I might be more inclined to accept and argument for state policy preferences and technical capacity over local resistance if the contrast in the quality of information being presented by the pundits and professionals wasn’t so damn stark.

Regardless of political disposition (which is obviously an impossible hypothetical to achieve), if each of these sources was handed to me as a paper to grade in a graduate class (even in a school of education), differentiating among them would be quite easy.

The NYSED materials include completely fabricated information, ill-defined concepts, little basis in peer reviewed (or any “real”) research, and such utterly silly things as claiming that we can quadruple outcomes by moving to some undefined strategy.  Yes, this stuff was presented to them by experts they hired. But rather than even attempt to think critically about any of it (and realize it was junk) they simply copied and pasted it into their report and took it on the road. This work fails on any level.
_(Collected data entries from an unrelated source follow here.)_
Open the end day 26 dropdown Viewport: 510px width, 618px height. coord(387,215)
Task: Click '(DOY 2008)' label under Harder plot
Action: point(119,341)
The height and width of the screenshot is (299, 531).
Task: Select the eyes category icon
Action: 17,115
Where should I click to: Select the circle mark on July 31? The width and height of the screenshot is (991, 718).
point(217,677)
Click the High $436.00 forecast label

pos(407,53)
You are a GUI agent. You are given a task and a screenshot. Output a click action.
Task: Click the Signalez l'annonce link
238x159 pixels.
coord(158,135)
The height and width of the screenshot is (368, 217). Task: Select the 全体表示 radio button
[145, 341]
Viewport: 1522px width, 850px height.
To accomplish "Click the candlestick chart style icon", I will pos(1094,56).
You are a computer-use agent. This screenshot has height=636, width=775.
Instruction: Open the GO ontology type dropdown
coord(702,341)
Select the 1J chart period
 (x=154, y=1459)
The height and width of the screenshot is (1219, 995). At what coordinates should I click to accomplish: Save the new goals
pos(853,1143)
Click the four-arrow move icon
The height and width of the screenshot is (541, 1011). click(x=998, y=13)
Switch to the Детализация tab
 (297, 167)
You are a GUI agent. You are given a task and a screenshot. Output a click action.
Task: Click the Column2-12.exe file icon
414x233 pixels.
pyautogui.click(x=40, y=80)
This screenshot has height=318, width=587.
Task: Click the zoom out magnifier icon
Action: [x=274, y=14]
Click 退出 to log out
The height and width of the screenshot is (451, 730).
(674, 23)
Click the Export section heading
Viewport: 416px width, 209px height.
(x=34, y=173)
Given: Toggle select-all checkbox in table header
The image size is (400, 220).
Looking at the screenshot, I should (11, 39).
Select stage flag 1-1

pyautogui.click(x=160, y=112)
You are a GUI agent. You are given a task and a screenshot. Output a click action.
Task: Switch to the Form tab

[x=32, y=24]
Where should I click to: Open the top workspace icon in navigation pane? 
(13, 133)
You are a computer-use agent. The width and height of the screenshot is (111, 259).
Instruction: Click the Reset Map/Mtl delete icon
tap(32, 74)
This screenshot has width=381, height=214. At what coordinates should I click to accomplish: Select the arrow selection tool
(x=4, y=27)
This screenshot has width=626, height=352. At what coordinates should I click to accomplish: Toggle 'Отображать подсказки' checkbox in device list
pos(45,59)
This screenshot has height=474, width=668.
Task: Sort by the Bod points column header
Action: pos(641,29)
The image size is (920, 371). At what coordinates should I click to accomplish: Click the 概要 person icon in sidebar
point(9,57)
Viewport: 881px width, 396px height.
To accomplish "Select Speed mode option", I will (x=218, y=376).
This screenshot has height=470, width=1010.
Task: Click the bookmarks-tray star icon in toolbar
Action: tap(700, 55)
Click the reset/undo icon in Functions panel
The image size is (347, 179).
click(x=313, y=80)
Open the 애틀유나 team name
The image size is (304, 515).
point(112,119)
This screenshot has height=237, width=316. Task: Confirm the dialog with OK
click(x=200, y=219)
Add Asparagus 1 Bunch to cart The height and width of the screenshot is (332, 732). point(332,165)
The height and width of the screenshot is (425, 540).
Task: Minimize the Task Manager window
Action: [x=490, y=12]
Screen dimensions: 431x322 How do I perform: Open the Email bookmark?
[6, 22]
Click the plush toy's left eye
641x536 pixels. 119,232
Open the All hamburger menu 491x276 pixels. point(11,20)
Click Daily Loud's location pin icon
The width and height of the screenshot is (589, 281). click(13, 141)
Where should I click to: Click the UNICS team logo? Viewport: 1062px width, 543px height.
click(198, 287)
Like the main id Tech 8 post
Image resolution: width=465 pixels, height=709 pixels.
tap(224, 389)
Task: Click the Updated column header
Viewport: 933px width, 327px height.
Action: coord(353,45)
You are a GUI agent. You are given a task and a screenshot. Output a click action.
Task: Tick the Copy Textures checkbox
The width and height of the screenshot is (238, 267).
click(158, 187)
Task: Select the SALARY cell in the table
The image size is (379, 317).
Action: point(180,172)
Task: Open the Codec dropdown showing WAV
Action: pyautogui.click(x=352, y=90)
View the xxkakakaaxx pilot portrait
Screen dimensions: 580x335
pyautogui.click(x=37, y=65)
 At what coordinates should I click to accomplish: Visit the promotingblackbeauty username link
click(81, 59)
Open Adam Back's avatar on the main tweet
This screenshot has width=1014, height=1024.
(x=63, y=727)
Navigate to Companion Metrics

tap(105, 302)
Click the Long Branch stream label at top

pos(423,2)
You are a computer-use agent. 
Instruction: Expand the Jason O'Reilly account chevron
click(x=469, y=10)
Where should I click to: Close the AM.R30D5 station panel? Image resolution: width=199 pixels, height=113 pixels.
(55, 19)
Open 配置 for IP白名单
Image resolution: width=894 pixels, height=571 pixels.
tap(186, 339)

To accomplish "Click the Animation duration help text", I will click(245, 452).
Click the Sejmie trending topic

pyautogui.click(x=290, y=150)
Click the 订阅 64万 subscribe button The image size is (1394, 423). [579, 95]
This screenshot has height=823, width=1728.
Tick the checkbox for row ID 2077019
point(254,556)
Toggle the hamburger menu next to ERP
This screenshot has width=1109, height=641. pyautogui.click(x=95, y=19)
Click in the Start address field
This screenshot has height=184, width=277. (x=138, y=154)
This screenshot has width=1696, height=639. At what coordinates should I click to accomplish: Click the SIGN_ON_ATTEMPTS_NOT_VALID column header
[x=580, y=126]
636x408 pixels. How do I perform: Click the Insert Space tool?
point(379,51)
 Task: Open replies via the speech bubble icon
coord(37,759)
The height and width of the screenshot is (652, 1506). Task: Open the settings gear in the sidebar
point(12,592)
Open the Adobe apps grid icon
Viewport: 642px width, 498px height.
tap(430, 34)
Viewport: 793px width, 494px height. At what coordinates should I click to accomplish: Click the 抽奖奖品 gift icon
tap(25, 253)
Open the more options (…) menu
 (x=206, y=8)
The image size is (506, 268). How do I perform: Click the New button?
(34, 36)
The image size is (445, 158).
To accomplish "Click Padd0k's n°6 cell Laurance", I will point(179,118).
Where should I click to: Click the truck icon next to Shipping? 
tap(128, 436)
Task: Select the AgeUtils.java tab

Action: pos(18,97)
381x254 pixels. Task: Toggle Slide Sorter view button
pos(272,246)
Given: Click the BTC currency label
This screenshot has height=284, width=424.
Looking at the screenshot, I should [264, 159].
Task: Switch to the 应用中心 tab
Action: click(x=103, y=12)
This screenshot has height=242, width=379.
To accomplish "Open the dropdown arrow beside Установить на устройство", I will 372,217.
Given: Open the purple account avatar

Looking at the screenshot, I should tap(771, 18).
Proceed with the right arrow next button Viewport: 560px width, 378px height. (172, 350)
The NJ Task Force report which argues that NJ should adopt a multi-category effectiveness classification system (without any understanding of the information lost in aggregation or problems of aggregating around uncertain cut points), merely because TNTP said so, and suggests use of growth measures is “fair” by citation to a Council of Chief State School Officers report, and bases much of the rest of their recommendations on “what Washington DC did.” Yeah, I’ve read student papers like this. They fail too! Most of my students know full well not to hand me this kind of crap, even if they believe I’m sympathetic to their ultimate conclusion.

But the memo prepared by the NY principals and the report by the NJ professionals are pretty darn good when viewed as a paper I might have to grade. They use real research, and for the most part, use it responsibly. Their recommendations and criticisms are generally well thought out.  For that I applaud them.

That said, it is certainly discomforting that local practitioners have had to counter the pure punditry of the very agencies which arguably should be attempting to provide legitimate, well grounded technical support.

2 thoughts on “Professionals 2: Pundits 0! (The shifting roles of practitioners and state education agencies)

  1. I have always found it interesting that those who know the least about education have the most to say. Most prominent comments are “just do what any business does” or “tie salary to student performance”. Classic statements made by simple minds and NO knowledge of the real educational environment.
    The first one just rankles me. As a superintendent there were areas of my districts that benefited from a business approach, but it wasn’t the classroom. Teachers don’t get to choose their students. Businesses do choose as they can dictate dress and simply by how they price their product decides who enters their place of business. Business can tie salary to sales. Teachers do not have that type of control over students minds nor would I want them to have such control.